## TASK TO COMPLETE
From the line that contains "Маркировка (199, 418)" through the line that contains "Ассортимент (597, 418)", output every line of the listing below exactly and leave out all the rest.

## SUPPLIED DATA

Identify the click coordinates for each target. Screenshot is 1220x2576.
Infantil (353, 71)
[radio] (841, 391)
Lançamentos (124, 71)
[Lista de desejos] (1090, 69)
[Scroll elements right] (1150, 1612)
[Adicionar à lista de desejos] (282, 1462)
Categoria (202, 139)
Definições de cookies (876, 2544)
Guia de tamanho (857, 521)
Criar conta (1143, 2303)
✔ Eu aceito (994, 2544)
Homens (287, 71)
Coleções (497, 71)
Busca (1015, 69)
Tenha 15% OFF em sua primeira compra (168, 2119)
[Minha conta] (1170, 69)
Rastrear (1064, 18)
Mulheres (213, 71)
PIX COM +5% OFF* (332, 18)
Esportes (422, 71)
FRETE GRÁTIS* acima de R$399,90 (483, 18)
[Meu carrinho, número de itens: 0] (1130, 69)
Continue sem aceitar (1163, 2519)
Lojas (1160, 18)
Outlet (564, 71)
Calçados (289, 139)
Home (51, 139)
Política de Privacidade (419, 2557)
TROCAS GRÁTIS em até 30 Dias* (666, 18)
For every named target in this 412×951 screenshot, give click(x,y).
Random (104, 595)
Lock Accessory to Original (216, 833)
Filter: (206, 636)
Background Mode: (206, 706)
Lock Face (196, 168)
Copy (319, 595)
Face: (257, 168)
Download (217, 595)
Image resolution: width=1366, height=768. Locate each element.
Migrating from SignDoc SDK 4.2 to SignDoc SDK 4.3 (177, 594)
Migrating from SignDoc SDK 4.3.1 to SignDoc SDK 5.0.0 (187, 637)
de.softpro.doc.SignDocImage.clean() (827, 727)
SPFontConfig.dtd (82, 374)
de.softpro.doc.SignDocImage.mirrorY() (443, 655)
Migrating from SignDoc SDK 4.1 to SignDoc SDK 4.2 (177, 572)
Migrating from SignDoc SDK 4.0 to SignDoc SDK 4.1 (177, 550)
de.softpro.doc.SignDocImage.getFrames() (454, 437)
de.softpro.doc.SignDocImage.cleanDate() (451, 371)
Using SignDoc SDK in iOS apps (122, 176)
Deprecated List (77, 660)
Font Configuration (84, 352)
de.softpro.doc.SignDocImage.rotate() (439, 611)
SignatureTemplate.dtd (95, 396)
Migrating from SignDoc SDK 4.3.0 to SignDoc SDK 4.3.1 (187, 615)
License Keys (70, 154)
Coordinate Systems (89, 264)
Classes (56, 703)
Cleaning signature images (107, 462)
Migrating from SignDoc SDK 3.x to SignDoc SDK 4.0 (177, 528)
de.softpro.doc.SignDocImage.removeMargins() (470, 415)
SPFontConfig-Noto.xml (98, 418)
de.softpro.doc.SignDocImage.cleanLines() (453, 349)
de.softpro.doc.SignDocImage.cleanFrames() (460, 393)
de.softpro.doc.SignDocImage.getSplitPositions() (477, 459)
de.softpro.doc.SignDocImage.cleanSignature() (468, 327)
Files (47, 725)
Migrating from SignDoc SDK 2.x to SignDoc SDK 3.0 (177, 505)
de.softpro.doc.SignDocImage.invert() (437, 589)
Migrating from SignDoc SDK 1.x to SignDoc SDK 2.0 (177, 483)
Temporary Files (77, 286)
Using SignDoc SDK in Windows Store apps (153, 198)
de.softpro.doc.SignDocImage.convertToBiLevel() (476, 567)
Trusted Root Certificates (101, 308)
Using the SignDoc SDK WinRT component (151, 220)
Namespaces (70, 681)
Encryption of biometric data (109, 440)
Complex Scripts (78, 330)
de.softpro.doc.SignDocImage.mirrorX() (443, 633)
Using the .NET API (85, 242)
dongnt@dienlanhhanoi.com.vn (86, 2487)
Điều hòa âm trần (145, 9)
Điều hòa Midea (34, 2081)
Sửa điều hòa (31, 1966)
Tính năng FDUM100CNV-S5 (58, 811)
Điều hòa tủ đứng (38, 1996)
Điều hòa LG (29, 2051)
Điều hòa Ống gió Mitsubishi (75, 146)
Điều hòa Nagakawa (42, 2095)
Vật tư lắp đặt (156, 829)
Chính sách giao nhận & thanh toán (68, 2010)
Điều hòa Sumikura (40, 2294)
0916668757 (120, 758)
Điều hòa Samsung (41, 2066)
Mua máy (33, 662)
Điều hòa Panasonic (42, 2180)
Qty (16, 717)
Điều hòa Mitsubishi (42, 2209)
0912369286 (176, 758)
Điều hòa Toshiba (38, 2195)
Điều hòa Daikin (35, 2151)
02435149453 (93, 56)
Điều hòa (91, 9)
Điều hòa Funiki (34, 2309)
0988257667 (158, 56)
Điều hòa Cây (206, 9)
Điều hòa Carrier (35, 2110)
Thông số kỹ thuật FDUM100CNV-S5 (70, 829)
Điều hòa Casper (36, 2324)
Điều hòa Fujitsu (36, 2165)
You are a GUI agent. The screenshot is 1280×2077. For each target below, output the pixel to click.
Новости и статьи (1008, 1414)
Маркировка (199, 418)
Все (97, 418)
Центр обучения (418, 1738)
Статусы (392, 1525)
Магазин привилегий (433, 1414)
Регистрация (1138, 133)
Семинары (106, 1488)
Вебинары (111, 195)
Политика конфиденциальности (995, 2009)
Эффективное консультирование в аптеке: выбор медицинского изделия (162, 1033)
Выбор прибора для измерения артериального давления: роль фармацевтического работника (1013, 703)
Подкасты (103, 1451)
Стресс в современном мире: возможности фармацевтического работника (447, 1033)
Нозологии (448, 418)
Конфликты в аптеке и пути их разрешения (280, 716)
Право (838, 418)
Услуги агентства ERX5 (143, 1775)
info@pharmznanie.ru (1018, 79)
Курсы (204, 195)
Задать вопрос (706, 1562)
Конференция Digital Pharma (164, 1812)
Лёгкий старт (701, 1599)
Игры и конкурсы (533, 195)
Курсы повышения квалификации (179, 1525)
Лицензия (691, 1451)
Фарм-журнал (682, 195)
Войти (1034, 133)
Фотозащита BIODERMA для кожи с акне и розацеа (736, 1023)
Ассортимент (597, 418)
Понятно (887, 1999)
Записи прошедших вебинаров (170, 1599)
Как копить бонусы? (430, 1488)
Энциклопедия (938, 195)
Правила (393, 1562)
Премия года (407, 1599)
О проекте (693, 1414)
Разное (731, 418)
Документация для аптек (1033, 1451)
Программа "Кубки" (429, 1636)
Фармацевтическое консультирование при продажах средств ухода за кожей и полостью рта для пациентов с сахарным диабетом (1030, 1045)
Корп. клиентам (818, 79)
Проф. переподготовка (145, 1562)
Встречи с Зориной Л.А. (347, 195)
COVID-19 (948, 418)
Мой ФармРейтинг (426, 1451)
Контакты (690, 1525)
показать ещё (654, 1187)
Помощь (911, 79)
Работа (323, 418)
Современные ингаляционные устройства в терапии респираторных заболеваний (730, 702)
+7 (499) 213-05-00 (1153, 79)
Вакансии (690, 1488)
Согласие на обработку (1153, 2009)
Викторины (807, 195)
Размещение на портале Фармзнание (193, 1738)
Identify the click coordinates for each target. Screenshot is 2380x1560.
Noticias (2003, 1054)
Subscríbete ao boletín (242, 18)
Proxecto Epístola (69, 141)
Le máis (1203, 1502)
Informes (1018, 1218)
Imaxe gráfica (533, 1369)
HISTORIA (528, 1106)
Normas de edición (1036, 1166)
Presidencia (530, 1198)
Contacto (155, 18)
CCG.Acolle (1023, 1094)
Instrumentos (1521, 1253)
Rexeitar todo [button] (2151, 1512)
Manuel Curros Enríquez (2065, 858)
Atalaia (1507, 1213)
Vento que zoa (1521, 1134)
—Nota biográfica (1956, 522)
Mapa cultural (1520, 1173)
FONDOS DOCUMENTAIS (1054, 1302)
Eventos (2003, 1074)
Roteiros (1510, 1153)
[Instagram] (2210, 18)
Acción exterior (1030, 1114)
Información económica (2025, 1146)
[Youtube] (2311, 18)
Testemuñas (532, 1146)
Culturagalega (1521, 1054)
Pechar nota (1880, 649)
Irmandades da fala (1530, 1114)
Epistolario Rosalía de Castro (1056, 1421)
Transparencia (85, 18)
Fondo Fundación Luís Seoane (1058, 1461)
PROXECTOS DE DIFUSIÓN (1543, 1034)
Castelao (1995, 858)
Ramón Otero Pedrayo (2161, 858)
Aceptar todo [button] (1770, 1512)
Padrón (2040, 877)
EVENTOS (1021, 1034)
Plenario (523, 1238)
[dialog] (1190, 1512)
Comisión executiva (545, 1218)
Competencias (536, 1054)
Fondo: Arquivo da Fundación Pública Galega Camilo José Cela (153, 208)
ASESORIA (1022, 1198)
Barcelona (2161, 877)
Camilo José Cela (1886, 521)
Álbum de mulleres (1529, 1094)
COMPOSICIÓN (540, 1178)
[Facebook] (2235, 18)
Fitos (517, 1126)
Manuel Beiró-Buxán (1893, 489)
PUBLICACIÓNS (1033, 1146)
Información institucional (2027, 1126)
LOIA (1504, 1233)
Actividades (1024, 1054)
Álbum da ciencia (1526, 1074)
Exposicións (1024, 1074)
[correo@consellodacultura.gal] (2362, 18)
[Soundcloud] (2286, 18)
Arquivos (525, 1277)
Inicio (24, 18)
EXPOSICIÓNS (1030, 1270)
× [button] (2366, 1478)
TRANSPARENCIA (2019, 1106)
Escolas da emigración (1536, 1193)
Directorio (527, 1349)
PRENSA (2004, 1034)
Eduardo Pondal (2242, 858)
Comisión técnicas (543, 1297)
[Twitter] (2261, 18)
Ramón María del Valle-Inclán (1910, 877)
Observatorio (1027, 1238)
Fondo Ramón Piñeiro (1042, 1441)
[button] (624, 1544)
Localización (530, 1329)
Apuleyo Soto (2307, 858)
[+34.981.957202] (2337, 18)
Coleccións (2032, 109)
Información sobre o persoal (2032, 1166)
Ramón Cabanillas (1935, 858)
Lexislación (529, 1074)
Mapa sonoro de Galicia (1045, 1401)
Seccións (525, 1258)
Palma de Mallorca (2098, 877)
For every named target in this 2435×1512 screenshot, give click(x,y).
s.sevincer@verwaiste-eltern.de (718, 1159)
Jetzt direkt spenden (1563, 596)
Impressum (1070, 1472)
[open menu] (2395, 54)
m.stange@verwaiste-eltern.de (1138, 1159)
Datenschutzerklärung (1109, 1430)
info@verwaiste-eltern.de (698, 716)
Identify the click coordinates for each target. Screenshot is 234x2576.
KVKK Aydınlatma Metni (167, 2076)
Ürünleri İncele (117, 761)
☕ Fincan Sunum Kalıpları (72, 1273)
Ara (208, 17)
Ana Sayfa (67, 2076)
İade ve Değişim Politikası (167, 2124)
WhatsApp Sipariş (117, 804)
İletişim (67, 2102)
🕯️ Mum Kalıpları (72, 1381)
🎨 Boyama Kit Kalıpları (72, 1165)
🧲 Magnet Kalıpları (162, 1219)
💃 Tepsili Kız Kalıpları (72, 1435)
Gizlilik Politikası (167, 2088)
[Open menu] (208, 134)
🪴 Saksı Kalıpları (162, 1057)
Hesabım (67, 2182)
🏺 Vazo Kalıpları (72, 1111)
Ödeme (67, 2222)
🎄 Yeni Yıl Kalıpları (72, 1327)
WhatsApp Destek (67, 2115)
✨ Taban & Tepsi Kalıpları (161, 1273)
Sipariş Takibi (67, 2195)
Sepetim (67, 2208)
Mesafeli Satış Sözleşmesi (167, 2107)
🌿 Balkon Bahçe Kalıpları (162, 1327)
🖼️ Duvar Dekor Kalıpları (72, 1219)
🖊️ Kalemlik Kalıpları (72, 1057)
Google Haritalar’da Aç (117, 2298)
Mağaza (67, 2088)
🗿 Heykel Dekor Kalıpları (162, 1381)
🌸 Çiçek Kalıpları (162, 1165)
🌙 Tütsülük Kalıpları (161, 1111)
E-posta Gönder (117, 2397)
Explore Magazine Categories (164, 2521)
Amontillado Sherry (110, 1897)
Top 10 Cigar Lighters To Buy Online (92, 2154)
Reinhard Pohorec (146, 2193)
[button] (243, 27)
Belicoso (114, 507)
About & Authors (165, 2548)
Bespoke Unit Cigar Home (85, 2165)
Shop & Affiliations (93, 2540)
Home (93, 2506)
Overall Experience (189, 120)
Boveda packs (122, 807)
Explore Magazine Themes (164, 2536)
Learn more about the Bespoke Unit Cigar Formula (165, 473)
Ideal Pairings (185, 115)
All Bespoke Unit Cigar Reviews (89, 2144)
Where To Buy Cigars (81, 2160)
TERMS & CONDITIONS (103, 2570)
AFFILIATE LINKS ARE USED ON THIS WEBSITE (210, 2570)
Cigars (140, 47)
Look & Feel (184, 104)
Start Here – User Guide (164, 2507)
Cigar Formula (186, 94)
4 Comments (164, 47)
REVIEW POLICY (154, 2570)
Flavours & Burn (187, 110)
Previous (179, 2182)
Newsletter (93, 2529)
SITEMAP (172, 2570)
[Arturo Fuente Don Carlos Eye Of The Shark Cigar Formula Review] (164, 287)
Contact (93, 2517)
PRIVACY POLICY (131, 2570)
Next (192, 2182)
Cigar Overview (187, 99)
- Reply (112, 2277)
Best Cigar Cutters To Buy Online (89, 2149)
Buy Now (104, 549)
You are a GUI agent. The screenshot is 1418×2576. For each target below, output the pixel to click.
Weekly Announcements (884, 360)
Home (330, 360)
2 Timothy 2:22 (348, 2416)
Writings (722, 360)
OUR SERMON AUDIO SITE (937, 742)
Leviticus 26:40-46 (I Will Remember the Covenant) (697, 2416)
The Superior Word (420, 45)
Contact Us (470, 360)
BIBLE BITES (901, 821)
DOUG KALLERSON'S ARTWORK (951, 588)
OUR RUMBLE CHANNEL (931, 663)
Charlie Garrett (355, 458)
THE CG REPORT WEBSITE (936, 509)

## EXERCISE RESPONSE
Маркировка (199, 418)
Все (97, 418)
Центр обучения (418, 1738)
Статусы (392, 1525)
Магазин привилегий (433, 1414)
Регистрация (1138, 133)
Семинары (106, 1488)
Вебинары (111, 195)
Политика конфиденциальности (995, 2009)
Эффективное консультирование в аптеке: выбор медицинского изделия (162, 1033)
Выбор прибора для измерения артериального давления: роль фармацевтического работника (1013, 703)
Подкасты (103, 1451)
Стресс в современном мире: возможности фармацевтического работника (447, 1033)
Нозологии (448, 418)
Конфликты в аптеке и пути их разрешения (280, 716)
Право (838, 418)
Услуги агентства ERX5 (143, 1775)
info@pharmznanie.ru (1018, 79)
Курсы (204, 195)
Задать вопрос (706, 1562)
Конференция Digital Pharma (164, 1812)
Лёгкий старт (701, 1599)
Игры и конкурсы (533, 195)
Курсы повышения квалификации (179, 1525)
Лицензия (691, 1451)
Фарм-журнал (682, 195)
Войти (1034, 133)
Фотозащита BIODERMA для кожи с акне и розацеа (736, 1023)
Ассортимент (597, 418)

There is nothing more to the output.